Jato Dynamics said registrations of Chinese-made cars rose 43% in the region from January to February compared with the same period last year.

Latest figures on the European auto market show that Chinese-made cars accounted for 1/5 of the number of new electric vehicles registered in February 2024. This rapid growth has brought the number of Chinese car registrations in Europe up 45% year-on-year. Meanwhile, the growth rate of the European automobile market was only about 10% in the same period.

Jato Dynamics notes that cars made in China have surpassed those from Italy, South Korea, Morocco and Romania – all major countries in the European auto industry. This also narrows the gap between Chinese cars and those made in Türkiye and the UK.

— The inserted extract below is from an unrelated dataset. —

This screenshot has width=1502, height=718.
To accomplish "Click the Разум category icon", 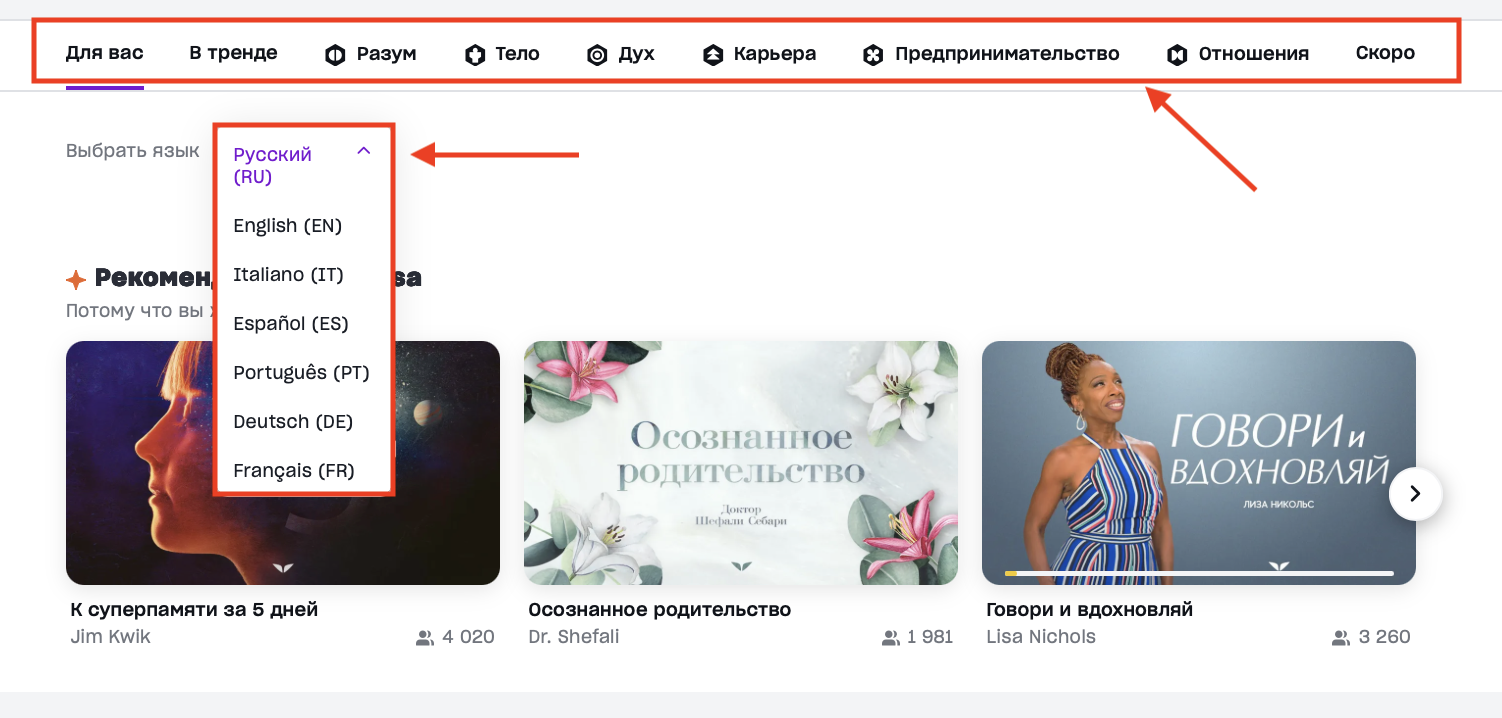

Felipe Munoz, a global analyst at Jato Dynamics, said that the growth was partly due to Chinese auto companies stepping up imports in response to the European Union’s decision on an anti-subsidy investigation. . While rising tariffs could slow the growth of Chinese auto companies, it could also push them to increase deliveries to Europe.

Munoz also pointed out that 44% of cars produced in China are registered to Western brands such as Tesla, Volvo and Dacia. While the remaining 40% is related to vehicle sales of MG, a Chinese brand, but still considered as valuable by many buyers as a European company. However, if these brands are excluded, the real Chinese auto market share is only about 16%.

Munoz believes that the number of Chinese vehicles in Europe will continue to increase, but Western automakers still have some room to grow. “Although Chinese brands have made progress in terms of performance and affordability, changing perceptions and enhancing reputation still takes time,” he said.